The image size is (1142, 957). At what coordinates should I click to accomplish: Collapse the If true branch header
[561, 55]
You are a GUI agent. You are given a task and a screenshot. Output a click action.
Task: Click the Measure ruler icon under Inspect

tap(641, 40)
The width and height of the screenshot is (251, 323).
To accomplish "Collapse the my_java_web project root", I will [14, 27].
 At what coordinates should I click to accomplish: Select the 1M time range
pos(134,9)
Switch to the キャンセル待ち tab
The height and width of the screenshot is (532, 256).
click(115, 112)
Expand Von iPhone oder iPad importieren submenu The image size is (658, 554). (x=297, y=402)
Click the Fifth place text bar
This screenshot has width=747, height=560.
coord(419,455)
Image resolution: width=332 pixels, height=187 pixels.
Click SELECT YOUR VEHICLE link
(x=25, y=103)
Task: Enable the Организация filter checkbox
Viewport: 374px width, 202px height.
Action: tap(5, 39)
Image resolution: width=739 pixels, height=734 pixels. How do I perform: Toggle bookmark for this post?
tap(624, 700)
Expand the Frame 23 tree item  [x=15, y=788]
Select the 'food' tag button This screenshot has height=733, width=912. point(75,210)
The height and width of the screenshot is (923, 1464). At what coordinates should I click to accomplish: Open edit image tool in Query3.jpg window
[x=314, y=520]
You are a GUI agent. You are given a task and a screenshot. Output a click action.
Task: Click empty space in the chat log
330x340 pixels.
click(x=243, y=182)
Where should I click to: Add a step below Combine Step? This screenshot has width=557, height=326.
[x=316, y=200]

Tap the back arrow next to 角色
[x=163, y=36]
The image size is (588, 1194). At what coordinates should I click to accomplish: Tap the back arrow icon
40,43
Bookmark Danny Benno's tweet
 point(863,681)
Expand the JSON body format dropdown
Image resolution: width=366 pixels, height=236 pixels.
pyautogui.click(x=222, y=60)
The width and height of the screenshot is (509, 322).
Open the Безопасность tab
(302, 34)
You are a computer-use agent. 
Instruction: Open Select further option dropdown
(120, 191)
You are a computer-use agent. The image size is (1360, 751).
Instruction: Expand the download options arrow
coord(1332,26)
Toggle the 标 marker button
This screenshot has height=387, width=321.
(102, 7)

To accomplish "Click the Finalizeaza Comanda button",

WORK INSTRUCTIONS: What do the lines above say from the one containing "Viewport: 374px width, 202px height." down to the one containing "Select the 'food'"? Return them exactly, both end lines included, and only them.

ANSWER FOR THIS EXERCISE:
Viewport: 374px width, 202px height.
Action: tap(5, 39)
Image resolution: width=739 pixels, height=734 pixels. How do I perform: Toggle bookmark for this post?
tap(624, 700)
Expand the Frame 23 tree item  [x=15, y=788]
Select the 'food' tag button This screenshot has height=733, width=912. point(75,210)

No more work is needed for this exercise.